In other words, an effective approach to Covid can be reached as a reform under capitalism, but not without a radical shift in the political landscape away from the notion that the private sector has all of the answers. Only lacking is the political will.


Yet there are compelling reasons to go further than healthcare reform. The pharmaceutical industry has a stranglehold over the efforts to win the war against Covid. Pfizer and Moderna have made over $35 billion in vaccine sales for the first nine months of 2021 and are projected to sell more than $52 billion in 2022, according to The Wall Street Journal. The same article, documents the “high stakes legal battle [that] is taking shape over lucrative patent rights for Covid-19 vaccines, with drug companies pitted against each other and government and academic scientists over who invented what.”


As is typical with drug research, public institutions and scientists research, develop, often do everything short of manufacture and market new drugs, while big pharma acquires patents or licenses to sell. “Patents are especially valuable in the pharmaceutical industry because they can give a company the exclusive right to sell a drug or vaccine for many years, free from generic competition.” Academic and government scientists sell licenses for a pittance and pharmaceuticals exercise the monopoly price-gouging all too familiar to anyone utilizing the US healthcare system.
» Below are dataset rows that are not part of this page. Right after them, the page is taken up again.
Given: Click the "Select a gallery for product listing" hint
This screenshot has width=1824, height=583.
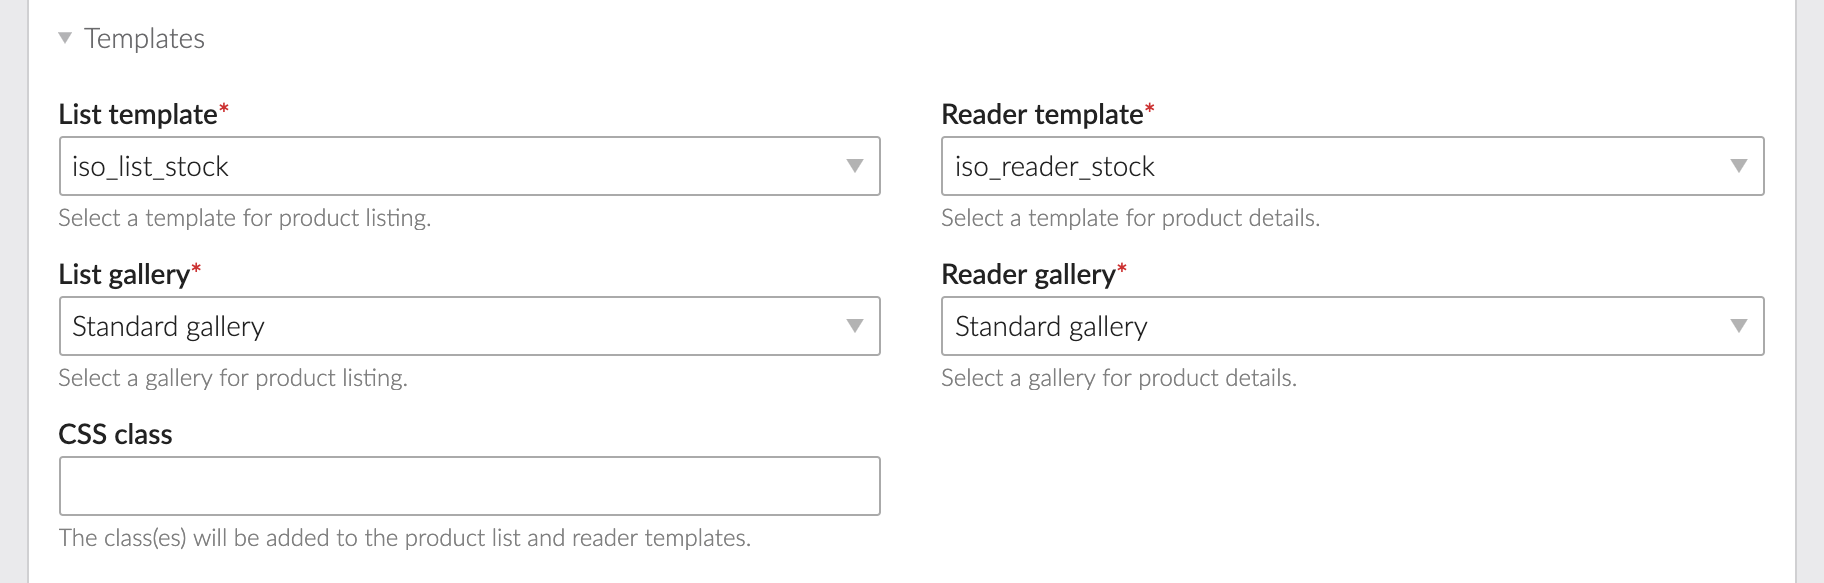Looking at the screenshot, I should (x=233, y=378).
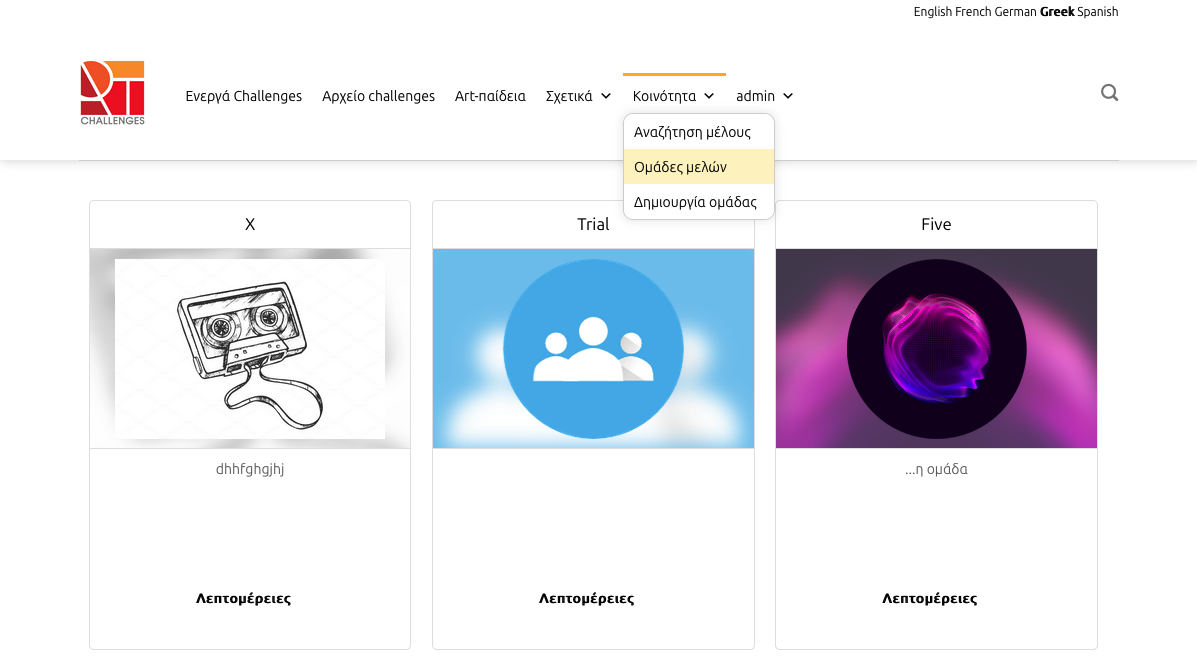Open Λεπτομέρειες for the Five group
This screenshot has width=1197, height=656.
click(929, 599)
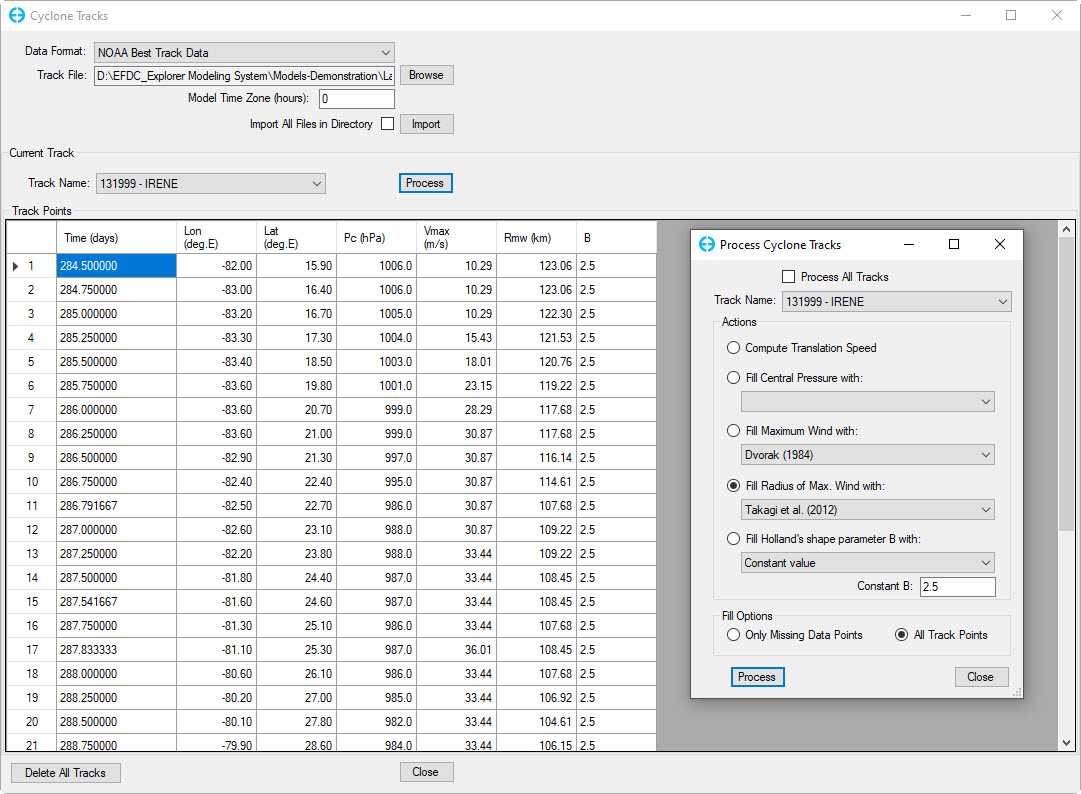Screen dimensions: 1081x794
Task: Close the Process Cyclone Tracks dialog with X
Action: click(x=999, y=245)
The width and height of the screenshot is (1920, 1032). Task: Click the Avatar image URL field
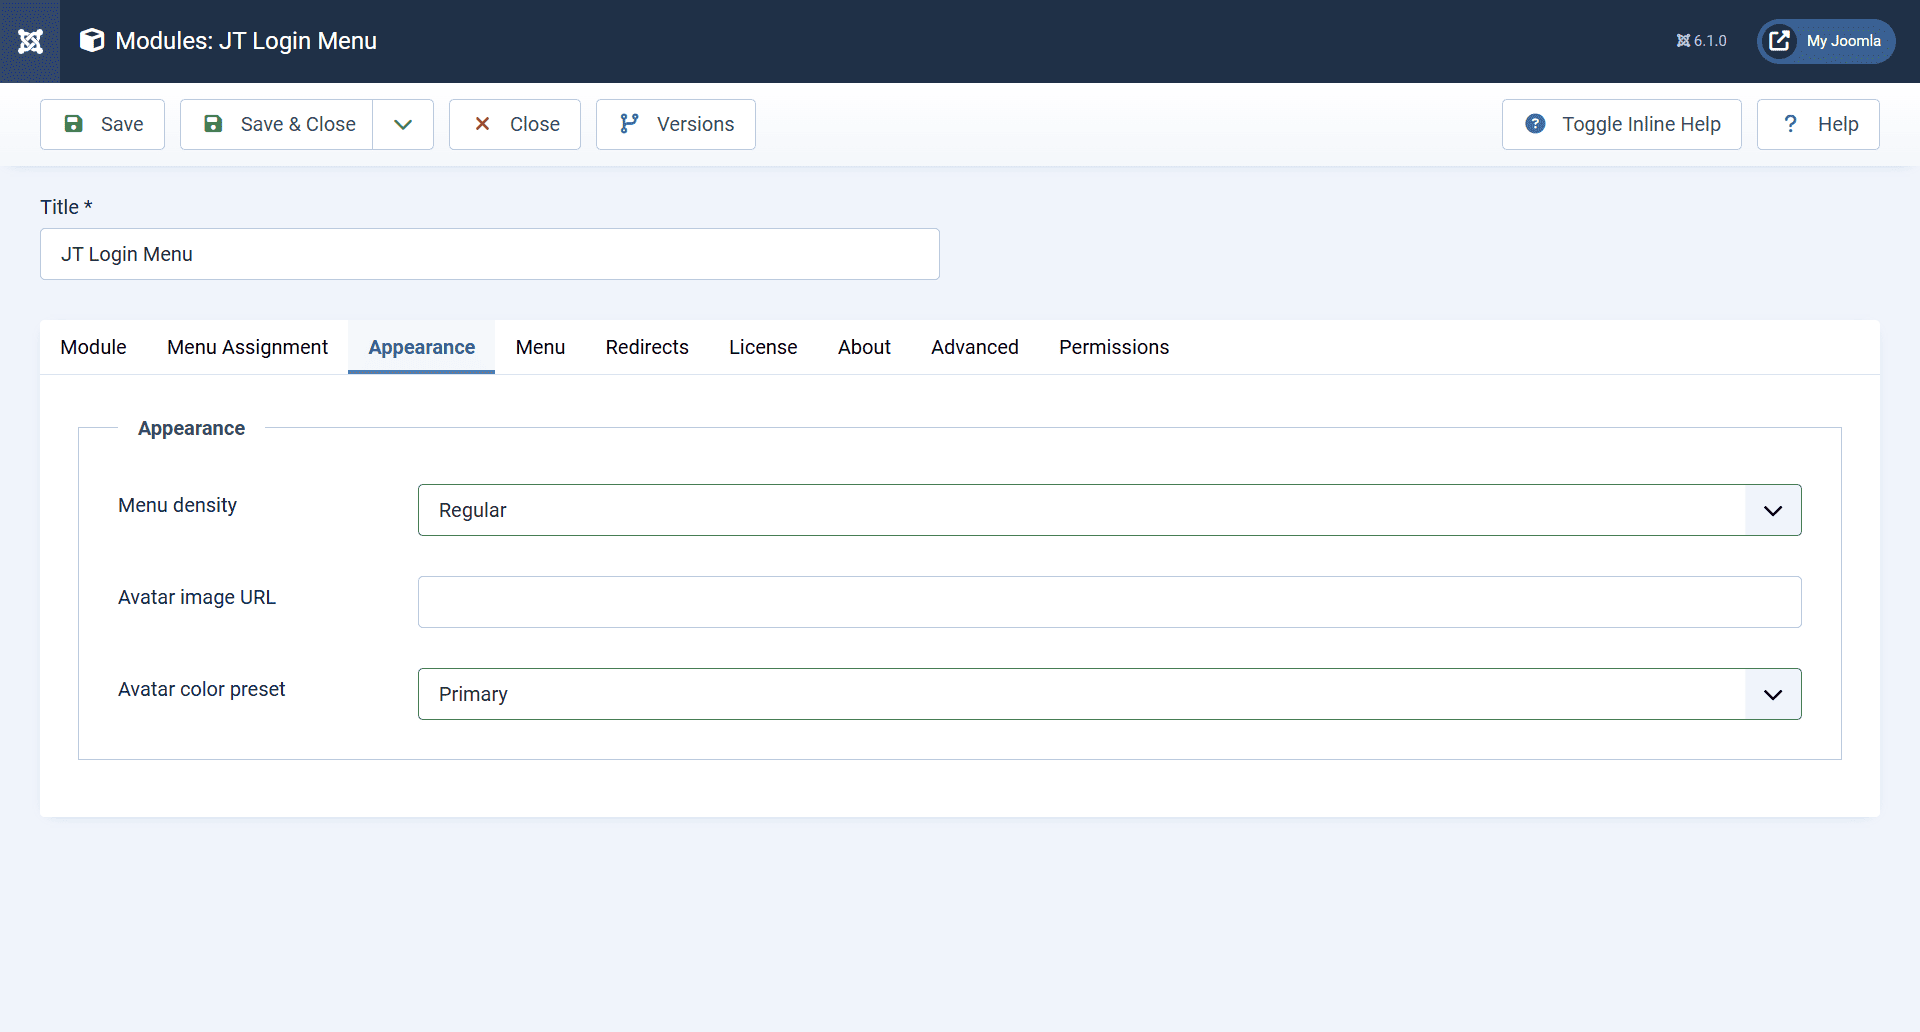tap(1109, 602)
In the matter of the Covid vaccine development, the role of government scientists and the National Institute of Health is being disputed by the drug companies. One expert claims that with the dispute, “tens of billions of dollars are on the line.” In a separate case, “Moderna could be on the hook to pay more than $1 billion to the government for infringing the patent.”


At a time when people are asked to risk their lives, to sacrifice in the battle against Covid, big pharma is carving the vaccine’s destiny to fit its profit model, extracting the last dollars from the vaccine’s development process, denying its partner, the US government, even a token.


As reported by Common Dreams, a group of Texas researchers have pointed the way ahead by developing and offering an open-source alternative to the corporate vaccines. “We're not trying to make money,” Peter Hotez, who led the Texas Children's Hospital team, told The Washington Post. “We just want to see people get vaccinated.” Implicit in his statement is a ringing indictment of the big pharma approach.


With US politicians clearly unwilling to rein in or reform the rapacious, big-donor pharmaceutical industry, it is time the people insist that it be nationalized. Since it cannot be tamed, it must be euthanized. Public ownership!